====== EXCERPTED RECORDS ======

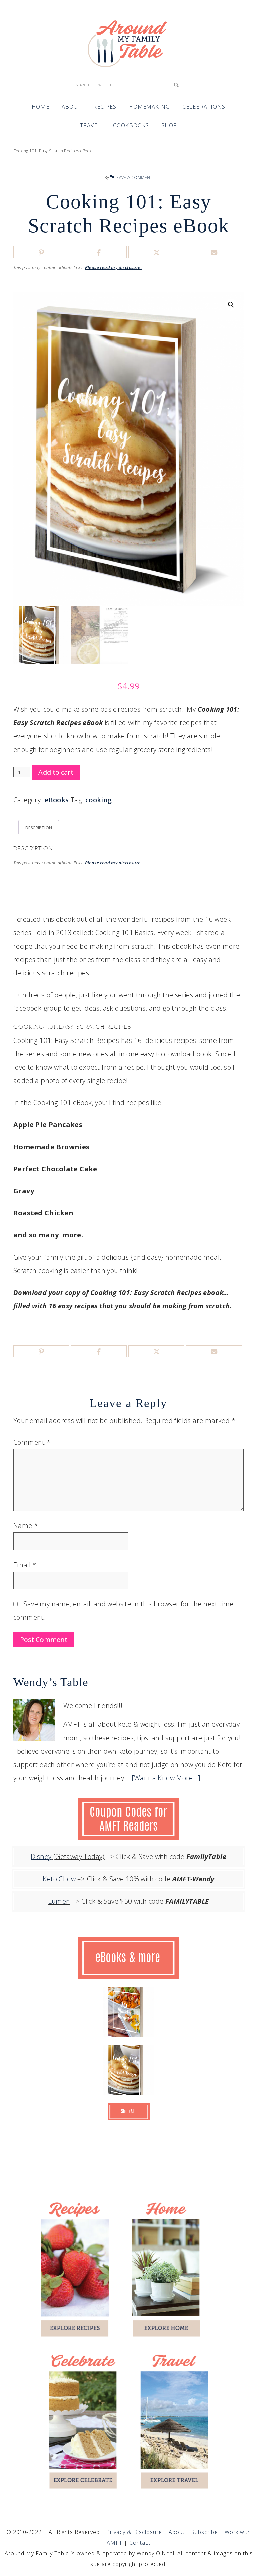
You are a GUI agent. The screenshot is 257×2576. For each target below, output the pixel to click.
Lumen (59, 1901)
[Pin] (41, 252)
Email (24, 1564)
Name (25, 1525)
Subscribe (205, 2532)
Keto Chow (59, 1878)
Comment (32, 1442)
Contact (139, 2542)
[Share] (98, 252)
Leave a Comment (133, 177)
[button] (231, 305)
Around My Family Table (128, 43)
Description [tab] (38, 828)
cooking (98, 799)
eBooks (57, 799)
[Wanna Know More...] (166, 1777)
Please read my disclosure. (113, 267)
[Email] (214, 252)
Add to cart (55, 772)
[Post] (156, 252)
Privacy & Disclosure (135, 2532)
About (177, 2532)
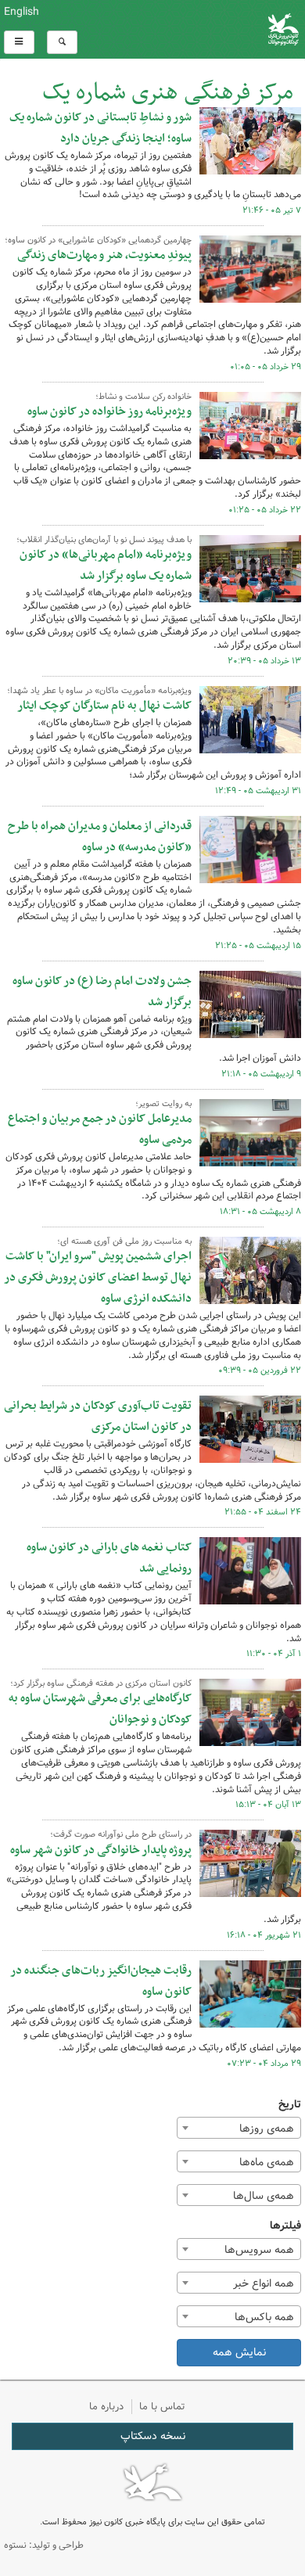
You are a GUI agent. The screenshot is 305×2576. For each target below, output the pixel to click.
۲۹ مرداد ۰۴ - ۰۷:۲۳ (264, 2064)
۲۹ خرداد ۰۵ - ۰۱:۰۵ (265, 367)
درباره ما (106, 2406)
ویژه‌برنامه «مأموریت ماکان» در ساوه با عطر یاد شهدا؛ (99, 690)
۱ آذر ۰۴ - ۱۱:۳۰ (273, 1654)
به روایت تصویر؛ (163, 1103)
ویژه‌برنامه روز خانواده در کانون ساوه (109, 411)
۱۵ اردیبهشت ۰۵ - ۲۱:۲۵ (258, 946)
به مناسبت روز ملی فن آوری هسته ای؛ (124, 1241)
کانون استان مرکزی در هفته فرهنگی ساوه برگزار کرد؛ (101, 1683)
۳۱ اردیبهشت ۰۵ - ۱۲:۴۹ (258, 791)
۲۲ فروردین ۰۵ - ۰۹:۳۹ (259, 1370)
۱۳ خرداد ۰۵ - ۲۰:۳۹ (264, 661)
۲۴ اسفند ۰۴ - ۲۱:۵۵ (262, 1512)
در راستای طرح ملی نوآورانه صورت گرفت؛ (121, 1834)
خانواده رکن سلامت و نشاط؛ (143, 396)
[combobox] (239, 2128)
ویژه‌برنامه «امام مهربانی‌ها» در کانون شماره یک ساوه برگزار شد (106, 565)
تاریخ (289, 2104)
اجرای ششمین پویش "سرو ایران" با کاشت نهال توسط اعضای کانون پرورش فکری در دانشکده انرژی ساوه (98, 1277)
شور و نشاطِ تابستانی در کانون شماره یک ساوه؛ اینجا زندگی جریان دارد (100, 128)
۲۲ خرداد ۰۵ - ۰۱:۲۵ (264, 510)
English (21, 11)
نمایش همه (239, 2352)
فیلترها (285, 2226)
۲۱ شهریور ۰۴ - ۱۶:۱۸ (264, 1935)
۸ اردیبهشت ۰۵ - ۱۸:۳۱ (260, 1212)
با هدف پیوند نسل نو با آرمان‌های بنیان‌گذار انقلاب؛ (104, 539)
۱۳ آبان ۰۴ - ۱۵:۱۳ (268, 1805)
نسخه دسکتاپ (152, 2436)
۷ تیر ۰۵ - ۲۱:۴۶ (271, 210)
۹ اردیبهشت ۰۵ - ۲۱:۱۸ (261, 1074)
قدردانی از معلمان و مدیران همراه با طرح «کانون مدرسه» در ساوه (100, 836)
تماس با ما (162, 2406)
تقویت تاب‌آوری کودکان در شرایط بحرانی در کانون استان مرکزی (98, 1416)
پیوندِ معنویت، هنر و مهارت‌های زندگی (104, 255)
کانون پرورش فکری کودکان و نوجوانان (203, 29)
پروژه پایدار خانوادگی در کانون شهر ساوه (101, 1850)
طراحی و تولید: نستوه (44, 2545)
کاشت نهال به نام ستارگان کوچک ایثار (104, 705)
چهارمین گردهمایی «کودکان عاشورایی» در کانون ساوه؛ (98, 240)
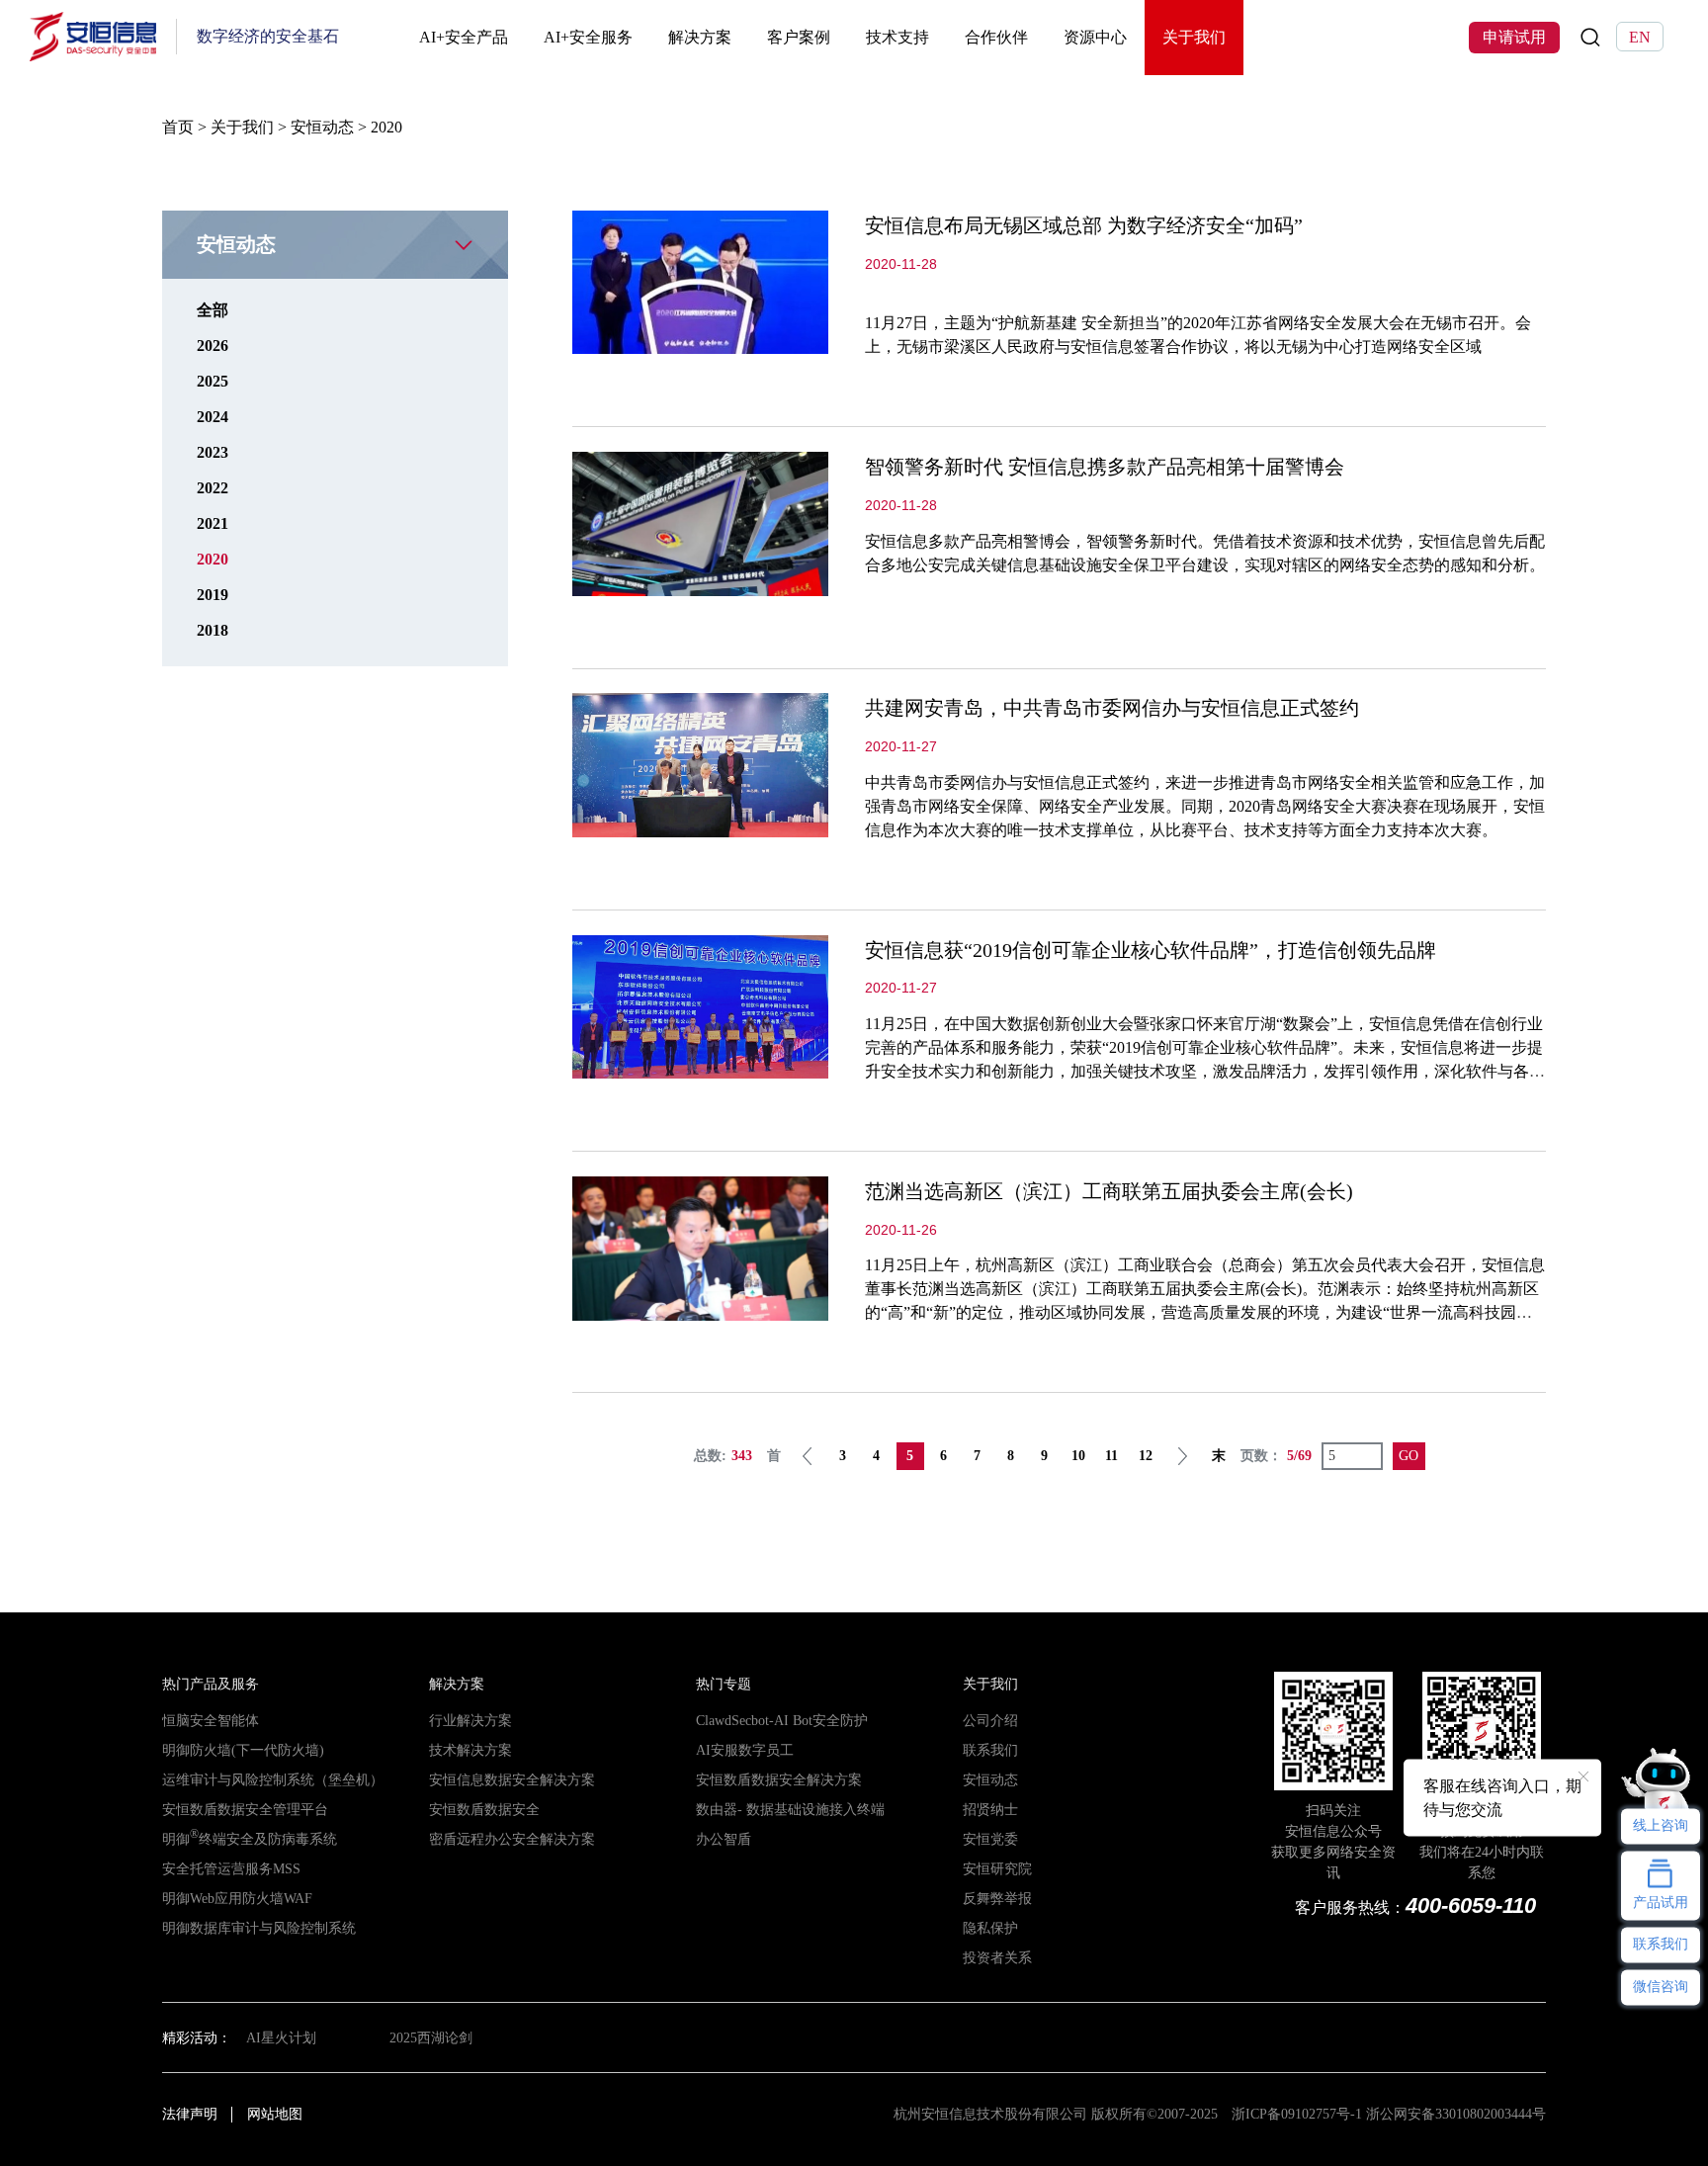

======

Determine how many lines of the records contain the word "زندگی". Reply with the number by itself.

* _FINAL ANSWER_
2